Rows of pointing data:
---
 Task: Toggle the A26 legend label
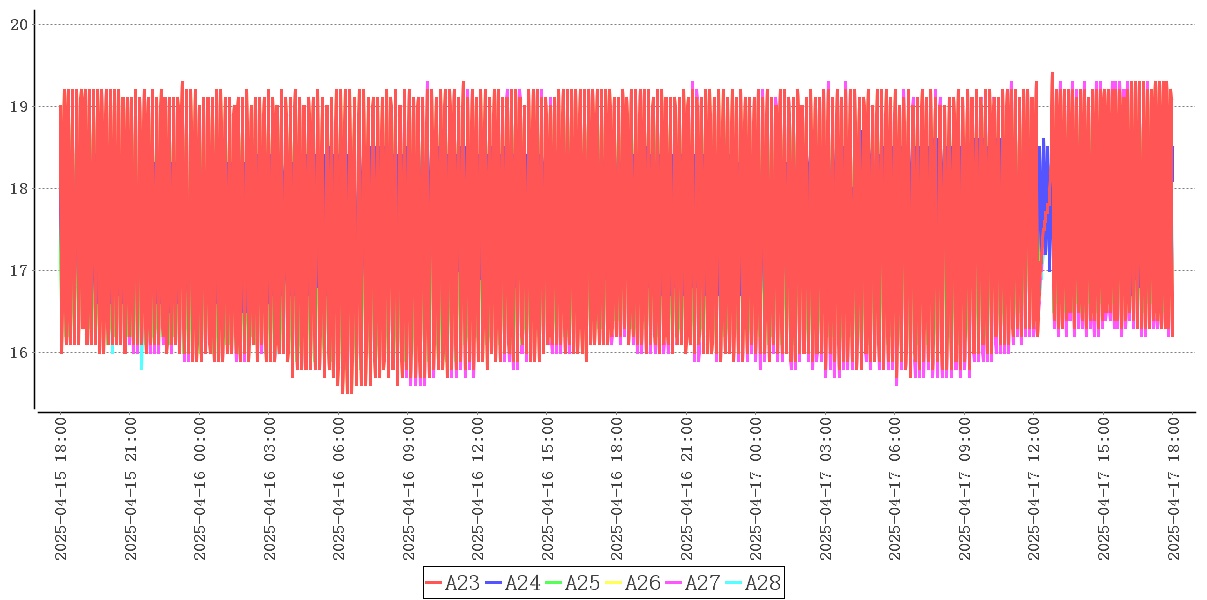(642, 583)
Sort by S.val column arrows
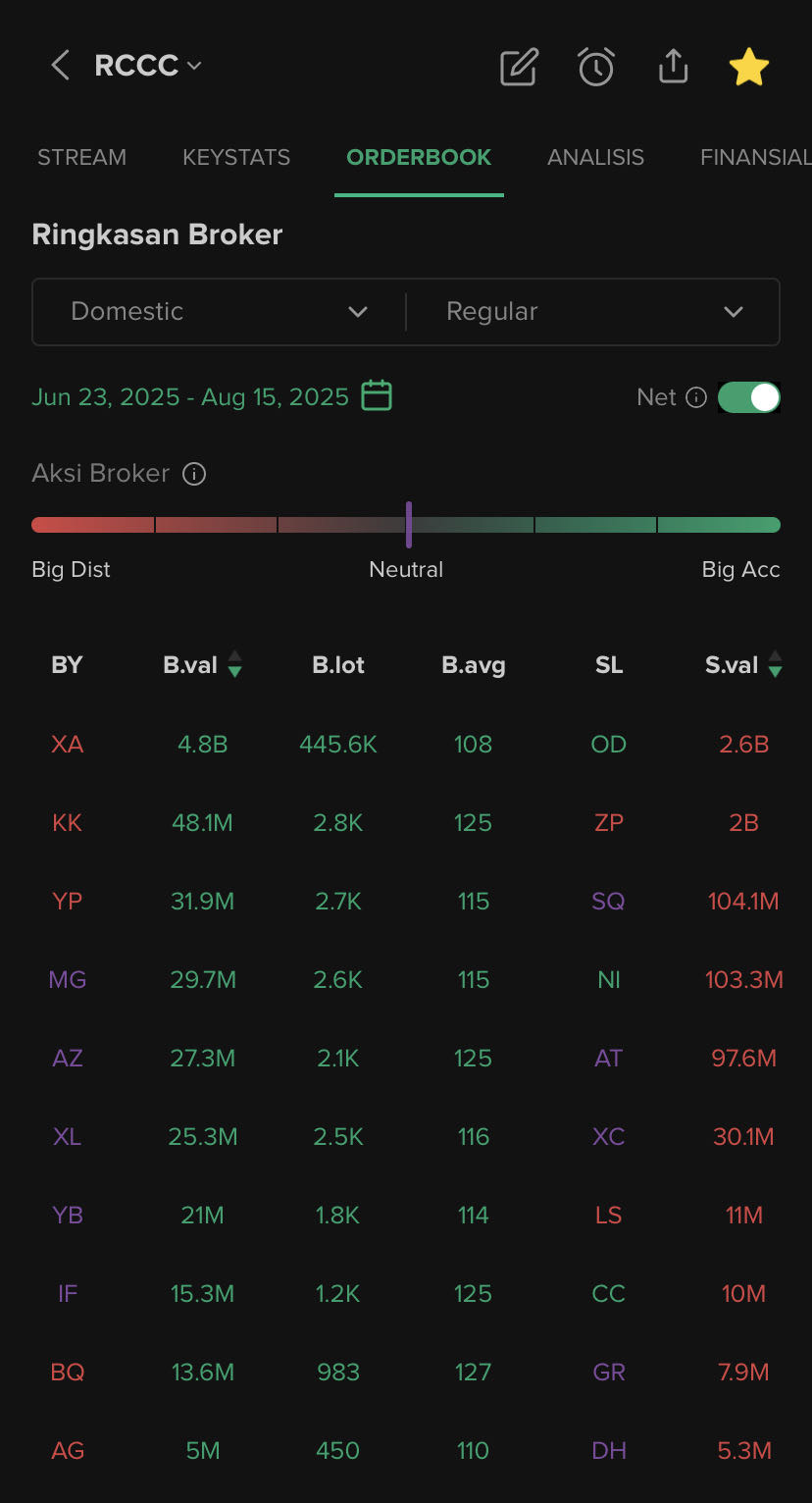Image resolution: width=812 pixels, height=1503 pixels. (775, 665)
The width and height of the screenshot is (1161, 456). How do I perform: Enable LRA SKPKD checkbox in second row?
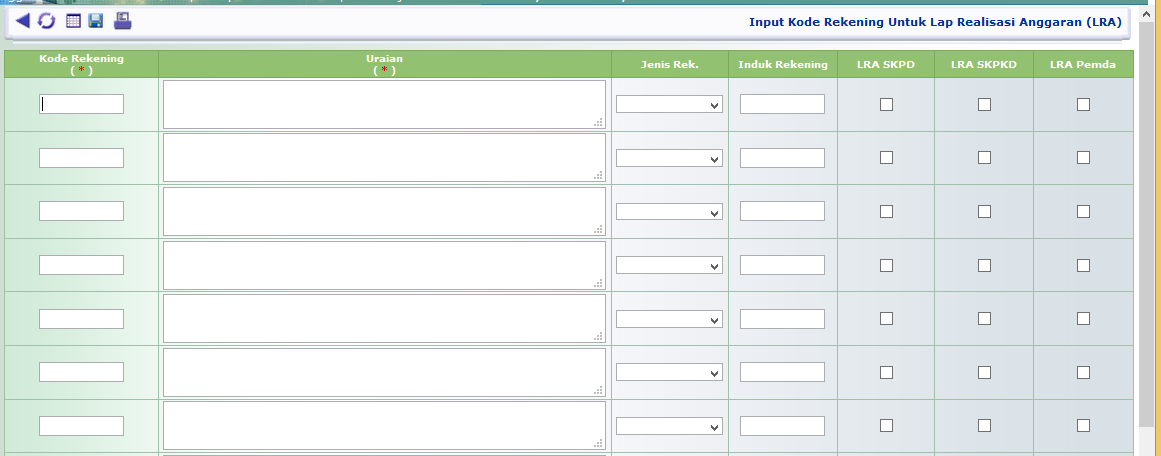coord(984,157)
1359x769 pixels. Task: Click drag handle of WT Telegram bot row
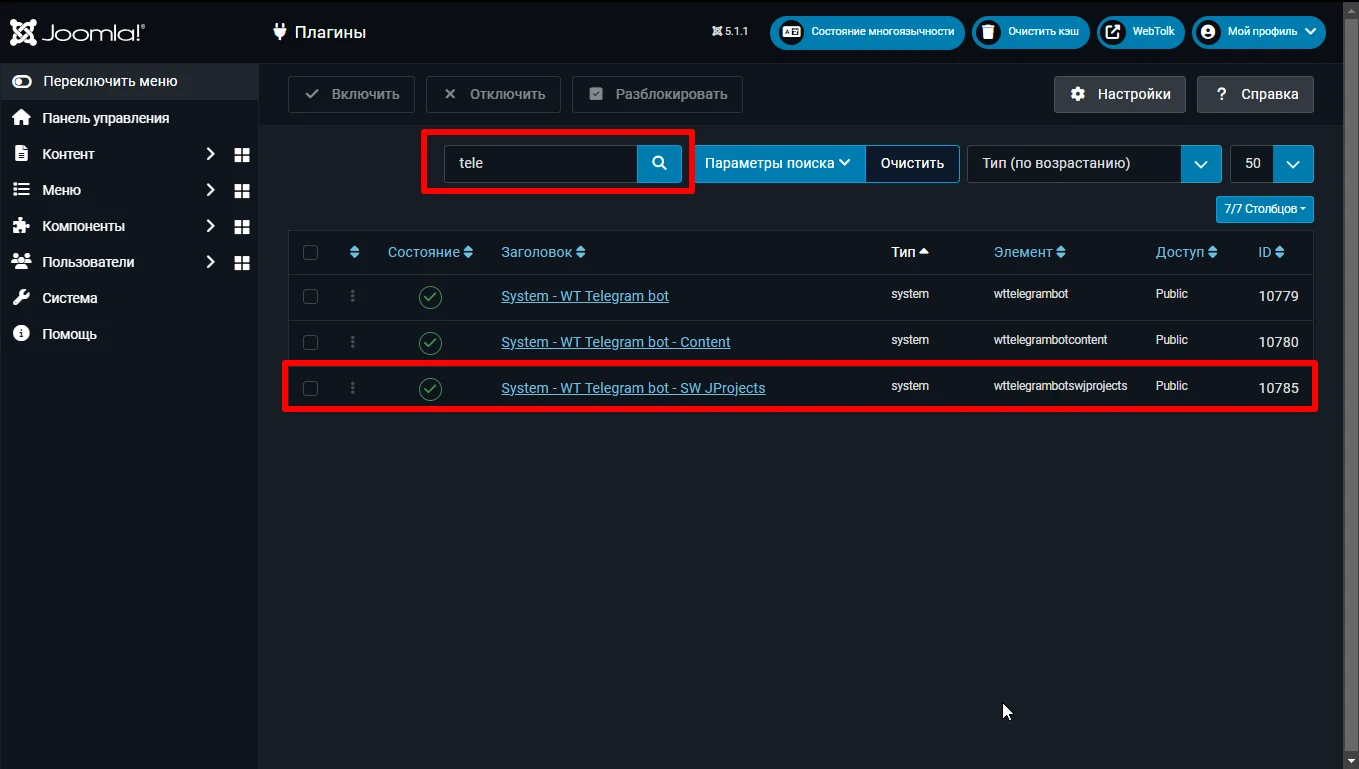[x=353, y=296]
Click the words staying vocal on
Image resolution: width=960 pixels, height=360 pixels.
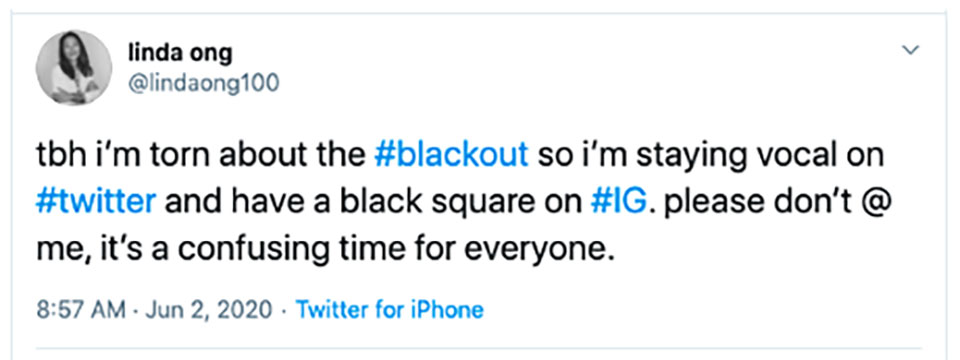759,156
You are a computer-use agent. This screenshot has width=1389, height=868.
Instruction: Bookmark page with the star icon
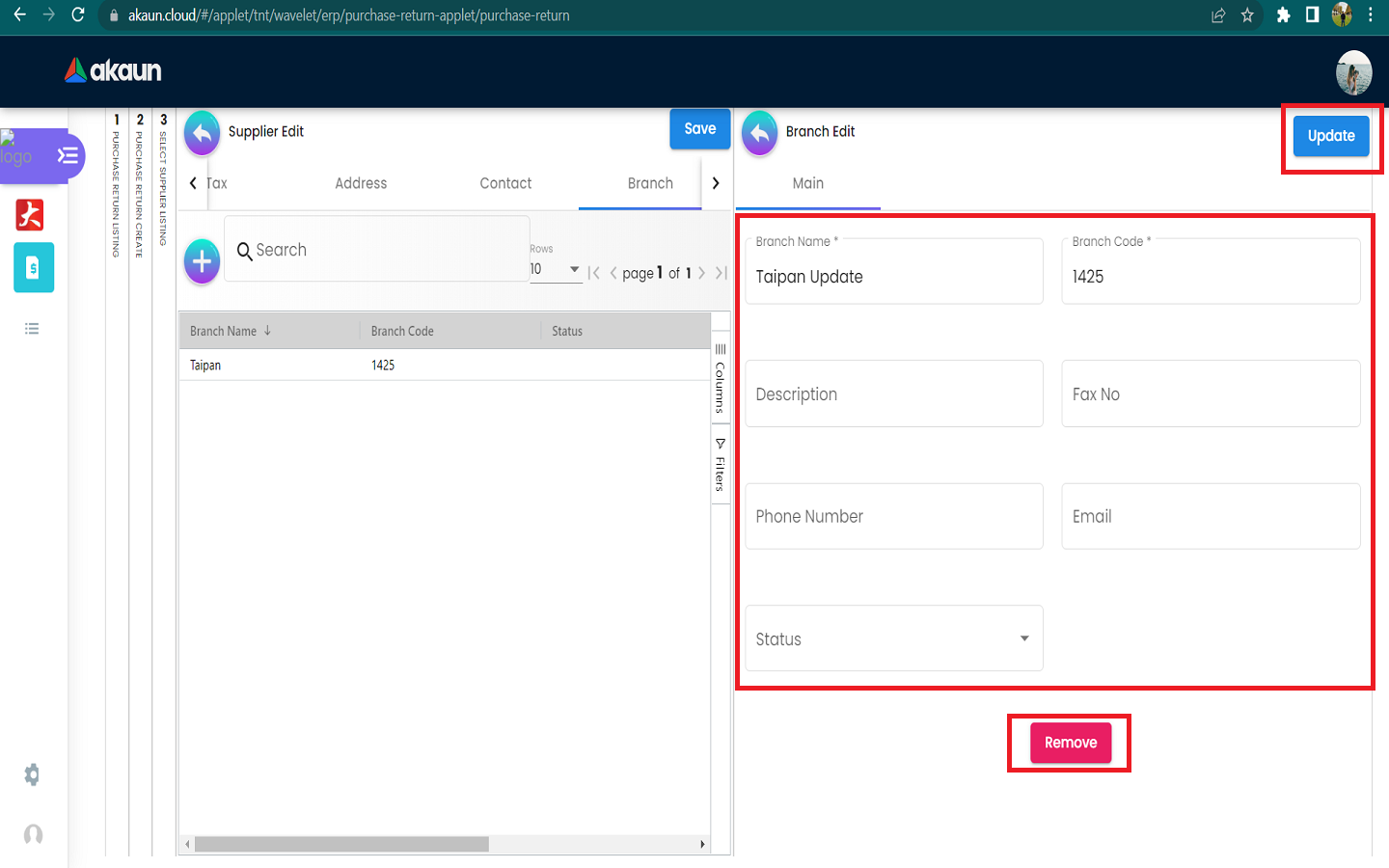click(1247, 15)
---
Rewrite the lines above with every "Task" swapped for "Step" and all else left as is. Leave the pictures out.

▶ _SOLUTION FOR THIS PROBLEM_:
 Step: Toggle the A26 legend label
(642, 583)
Sort by S.val column arrows
Image resolution: width=812 pixels, height=1503 pixels. (775, 665)
The width and height of the screenshot is (1161, 456). How do I perform: Enable LRA SKPKD checkbox in second row?
coord(984,157)
1359x769 pixels. Step: Click drag handle of WT Telegram bot row
[x=353, y=296]
Click the words staying vocal on
Image resolution: width=960 pixels, height=360 pixels.
759,156
You are a computer-use agent. This screenshot has width=1389, height=868.
Instruction: Bookmark page with the star icon
click(1247, 15)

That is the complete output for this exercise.